Could you return every record below exactly as it stands, leaving out the pictures?
== == ==
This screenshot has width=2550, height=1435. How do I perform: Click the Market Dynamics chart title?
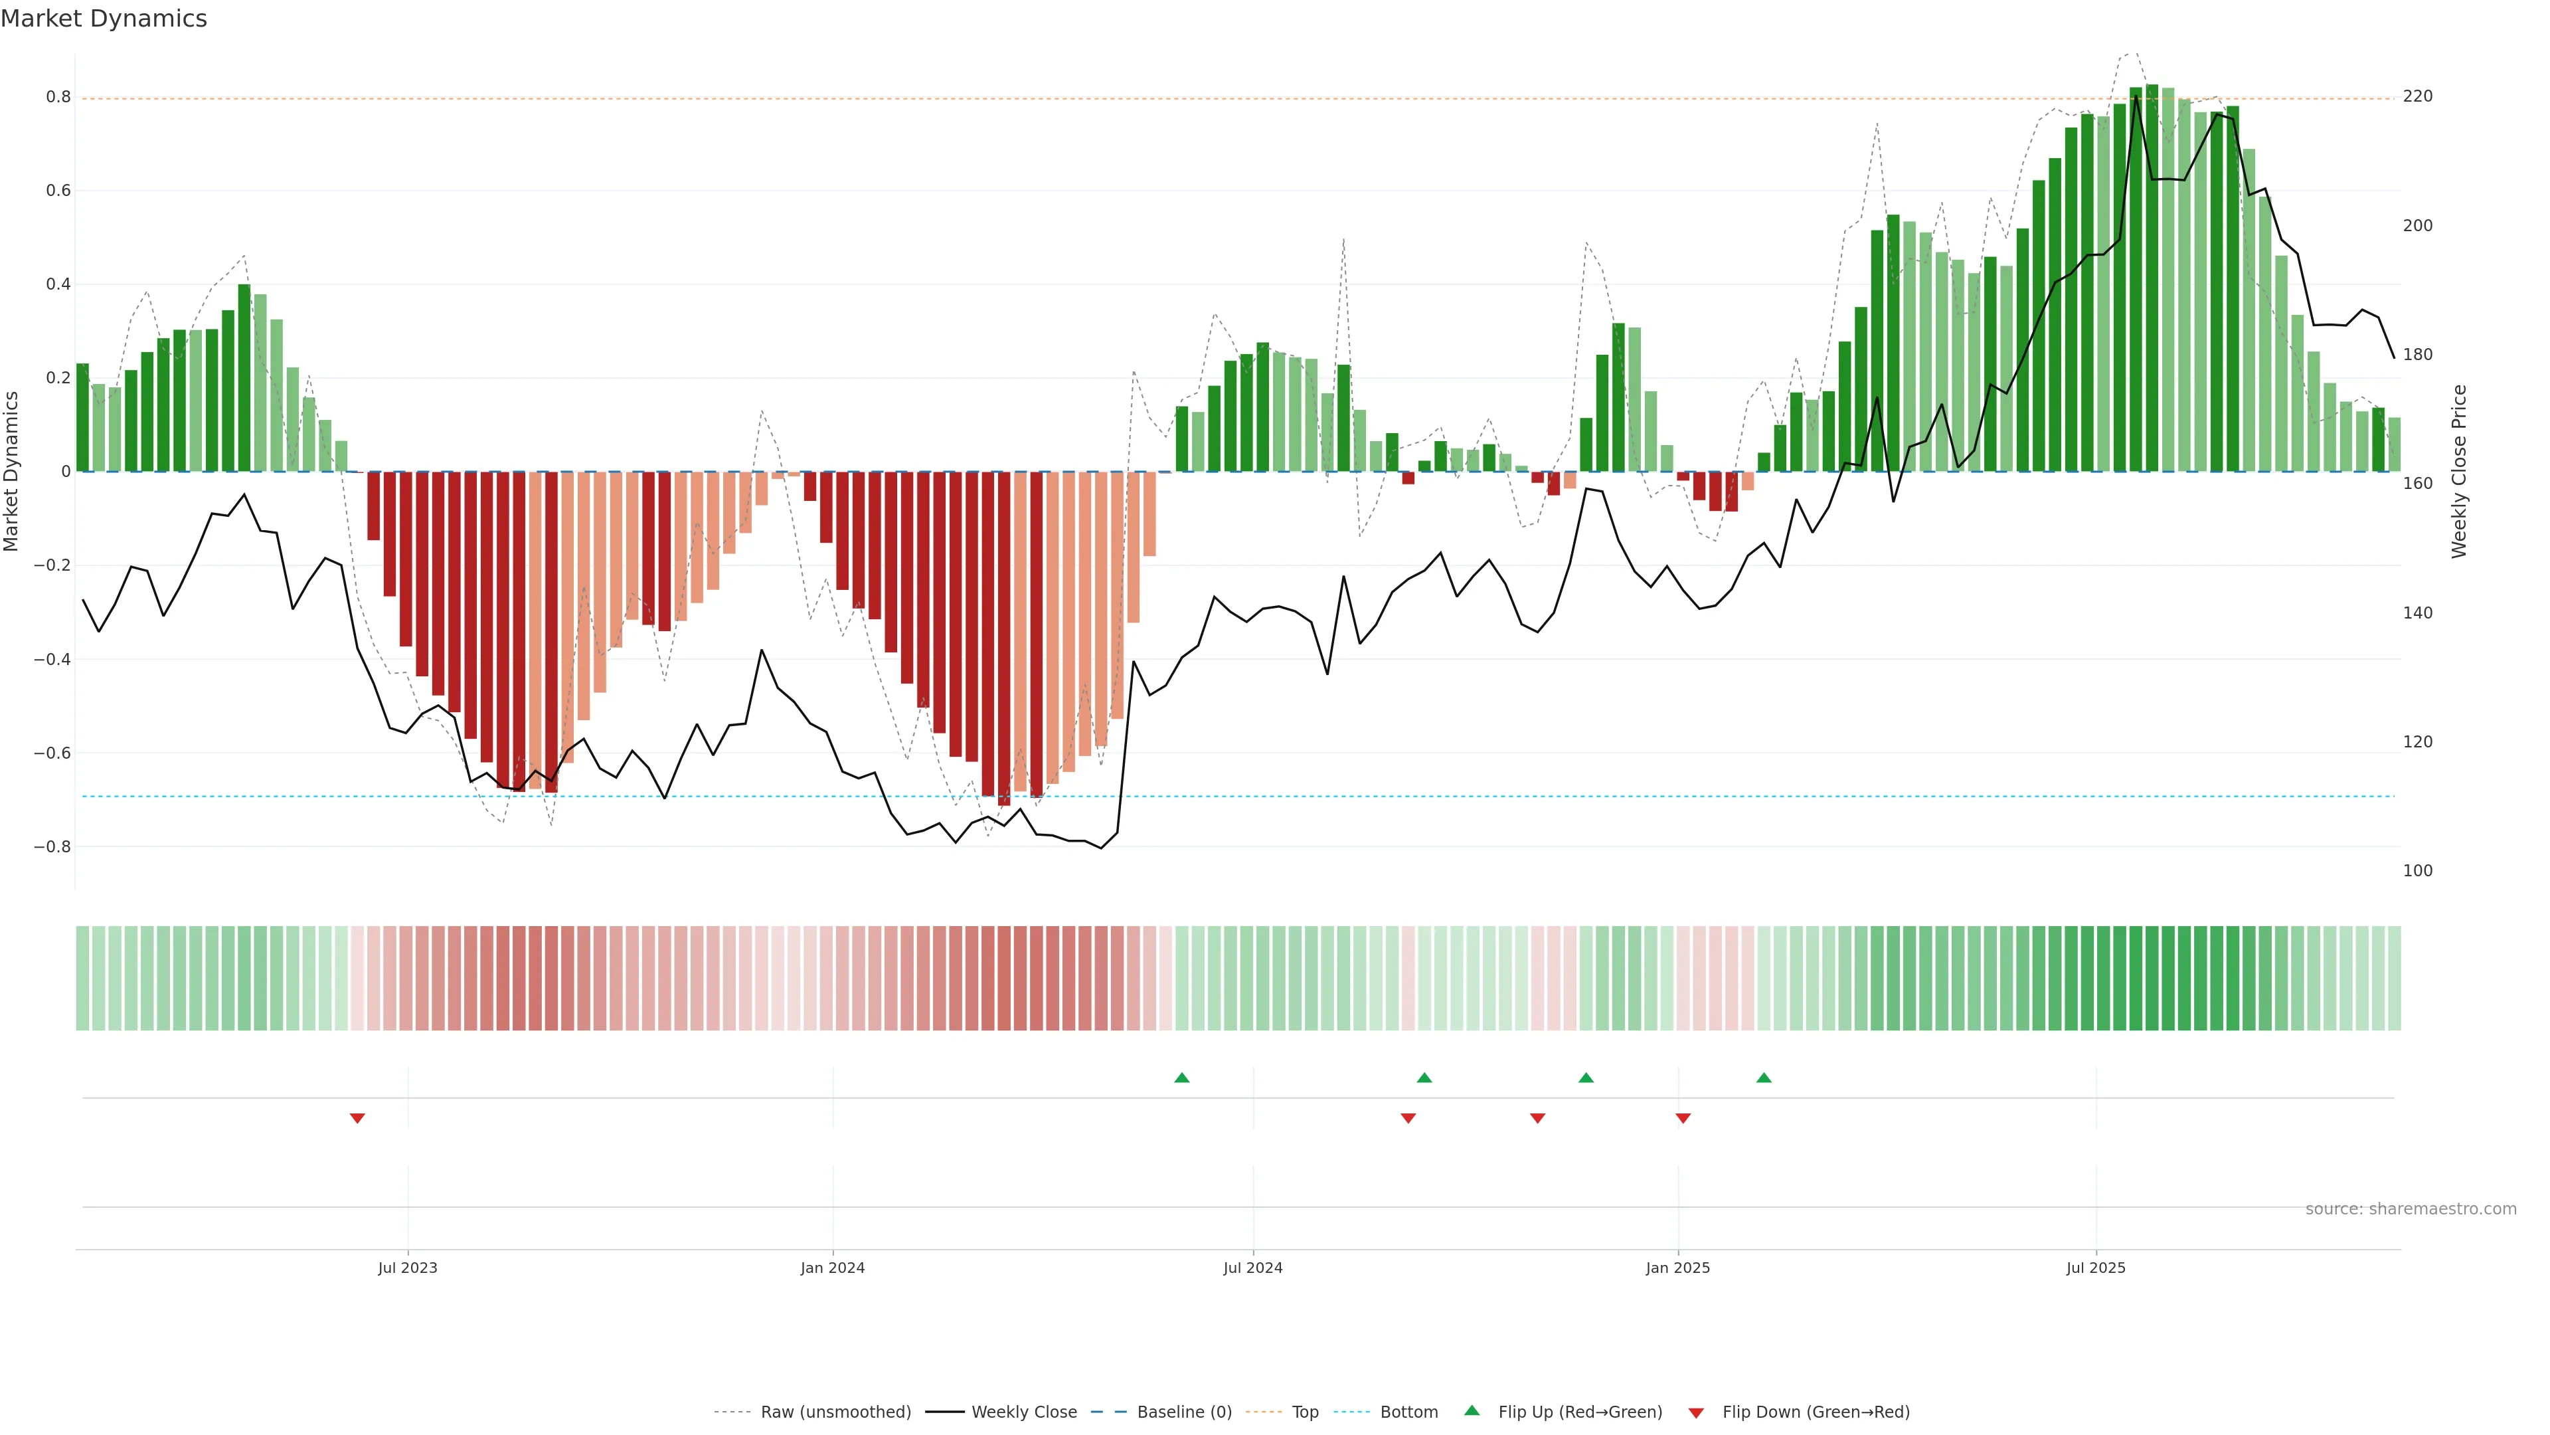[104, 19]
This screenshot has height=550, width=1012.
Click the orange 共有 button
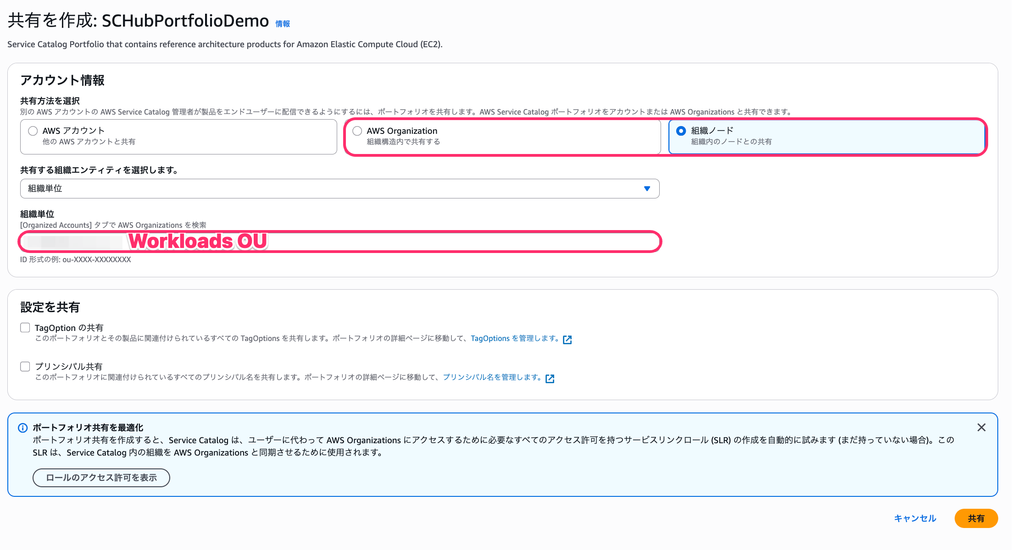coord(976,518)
== == ==
== OUTPUT FOR THIS TASK ==
This screenshot has width=2550, height=1435. How do I perform: Click the Market Dynamics chart title?
[104, 19]
This screenshot has height=550, width=1012.
Click the orange 共有 button
coord(976,518)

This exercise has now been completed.